Огромной школой всесоюзного масштаба явилась для всех советских граждан первая пятилетка. Раньше мы рабо­тали по годовым планам. В перспективном планировании за­кладывались основы нашего умения ставить в будущем пе­ред страной еще более грандиозные проблемы. Первая пяти­летка была трамплином последующих взлетов, а на ее уроках, со всеми ее гигантскими достижениями и отдельными, хотя и чувствительными просчетами, учились кадры. Наступление социализма развернулось по всему фронту. Аграрная Россия превращалась в индустриально-аграрную державу. И финан­сы наряду с реконструируемой промышленностью и коллек­тивизируемым сельским хозяйством вносили в общее дело свою лепту. На основе решения февральского Пленума ЦК ВКП(б) 1927 года мы боролись за резкое снижение цен. За­тем на повестку дня встали осуществление строжайшего ре­жима экономии, сокращение излишеств в государственном аппарате, упразднение лишних звеньев в товаропроводящей сети, ненужных филиалов и представительств, максимальное накопление товарных и денежных резервов.

В апреле 1927 года постановлением ЦИК СССР с нового окладного года вводился единый сельскохозяйственный на­лог на лиц, занимающихся сельским хозяйством, а также на коммуны, артели, товарищества и совхозы, получающие до­ход от полеводства, луговодства, скотоводства, огородничест­ва, бахчеводства, виноградарства, садоводства, табаководст­ва, пчеловодства и связанных с деревней неземледельческих заработков. Всякие надбавки к этому налогу были запреще­ны, а по его окладному листу не разрешалось взимать одно­временно иные налоги.

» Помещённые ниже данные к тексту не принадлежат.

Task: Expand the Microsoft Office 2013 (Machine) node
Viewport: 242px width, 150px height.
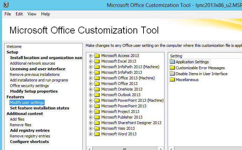Action: (x=90, y=78)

Уисполком потребовал от Клинского уфо провести в тече­ние двух месяцев собрания во всех деревнях, познакомить на них население с постановлением, затем представить данные о доходности и сроках уплаты налога по волостям и проверить списки освобождаемых от уплаты. Все лето ушло на составле­ние перечней налогоплательщиков, рассмотрение различных спорных вопросов и подготовку нового отряда налоговых ра­ботников низшего звена для деятельности на местах.

В самый разгар этих мероприятий нас внезапно застигло непредвиденное событие. Бесконечные империалистические провокации против советских представителей за рубежом и массовые разговоры о возможной войне блока буржуазных стран против СССР вызвали среди части граждан панику. На­чалась повальная закупка муки и сахара. Кулаки и кое-кто из середняков стали придерживать у себя товарный хлеб и не пускать его в продажу. По указанию партийных органов при­шлось проводить специальную разъяснительную кампанию. Слухи улеглись только через несколько месяцев...

Шла вторая половина 1929 года. В то время был уже ре­шен вопрос о новом районировании СССР, о перестройке ад­министративно-территориальных образований и, соответст­венно, реорганизации местных партийных и советских ор­ганов. Новые области были больше прежних губерний. Так, Московская включила в себя бывшие Московскую, Рязан­скую, в значительной мере Тульскую и Тверскую, частично Ка­лужскую губернии. Не менее крупной оказалась и Централь­но-Черноземная область.

Уезд, в котором я работал, был расформирован. Я был вынужден задержаться в Клину на некоторое время как пред­седатель местной комиссии по реорганизации и передаче хо­зяйства в формируемые округа.

Побыл я на августовском областном съезде Советов в Москве, где подводились итоги реорганизации. По оконча­нии съезда я получил направление на учебу в Ленинград­скую финансовую академию. Однако в Москве мне сообщи­ли, что по партийной мобилизации, проведенной ЦК ВКП(б), я должен отправиться в Западную область. И вскоре поезд примчал меня к смоленским холмам.